The Attempt at a Solution

log_{2}1+log_{2}x^{2}+log_{2}x^{6}+log_{2}x^{12}=80?

log_{2}x^{20} = 80

2^{80}=x^{20}

x=16

Is this right? Or does x have to be + or - 16 or am I just completely wrong?

 

[Avodyne]

This looks right, assuming that log_{2}x^{n} means \log_{2}(x^{n}) and not (\log_{2}x)^n.

 

[JBD2]

Ok well I have two more questions, and rather than clutter the board with another post I'll put them here:

Question 2:

Homework Statement

A new car costs $42 000 and depreciates 20% the first year, then 15% every year after. What is the car worth in 10 years?

The Attempt at a Solution

42 000 + 42 000(0.8) + 33600(0.85) + 33600(0.85)²...

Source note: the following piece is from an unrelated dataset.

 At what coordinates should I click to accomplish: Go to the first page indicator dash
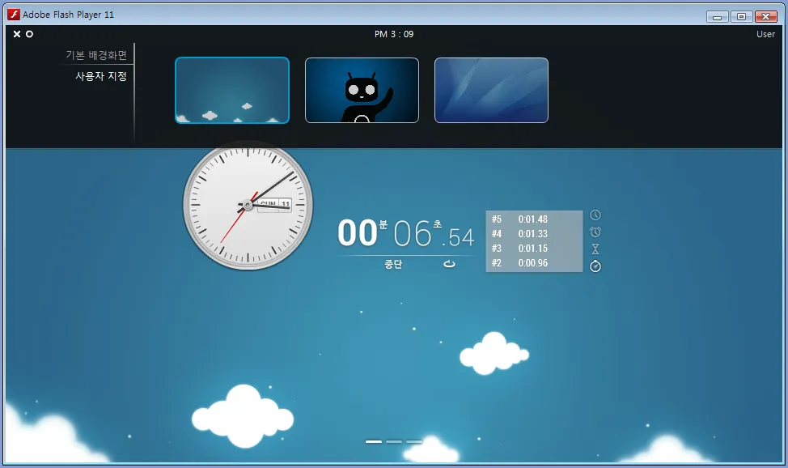(x=374, y=441)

I'm not sure if this is right so far, but I'm pretty sure I can separate the 42 000(0.8) and the 33600(0.85) right? What should I do?Question 3:

Homework Statement

In a geometric sequence, t₂+t₃=60 while t₄+t₅=1500. Find the first 3 terms.

The Attempt at a Solution

Not really sure how to start this one, I think that t4 is equal to 60r and t5 is equal to 60r², so can I go:

60r + 60r²=1500 and solve for r?

If I do this I end up getting \frac{-1\pm\sqrt{101}}{2} which I'm sure can't be correct.

 

[Chaos2009]

Well, I don't think your first problem is a series. I think you are making it too hard on yourself. It starts at $42,000, loses 20%, and becomes $33600 after one year. I don't think you just keep adding them up.

 

[Avodyne]

I don't think you just keep adding them up.

If you're supposed to add them up, then I want that car!

As for #3, for a geometric series, t_n = a\,r^n for some constants a and r. So you have two equations in two unknowns.